Far more important was military aid from the Soviet Union, which supplied 1,000 aircraft – which the Republican government had to purchase, like all the other equipment – 900 tanks, maintained by Soviet advisers, 1,500 artillery pieces, half a million rifles, oil and other supplies. It did not however provide military personnel; around a thousand Soviet agents and advisers were in Spain during the war, and increasingly they devoted their attention to suppressing the Trotskyite POUM, murdering its leader Andres Nin in June 1937 following armed clashes between Communists and POUM forces in Barcelona in May, and closing down anarchist collectives. By the start of 1939 there was a virtual civil war within the civil war between these forces.

## Given problem
From the passage on Soviet aid to the Spanish Republic, list every item the Soviet Union supplied for which a quantity is given, along with that quantity.

## Dataset rows
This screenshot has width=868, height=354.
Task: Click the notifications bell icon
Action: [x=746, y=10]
---
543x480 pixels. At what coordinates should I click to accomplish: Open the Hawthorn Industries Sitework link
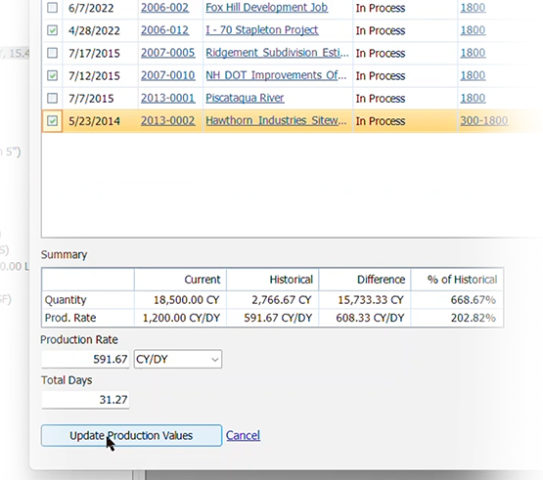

## Result of the task
- 1,000 aircraft
- 900 tanks
- 1,500 artillery pieces
- half a million rifles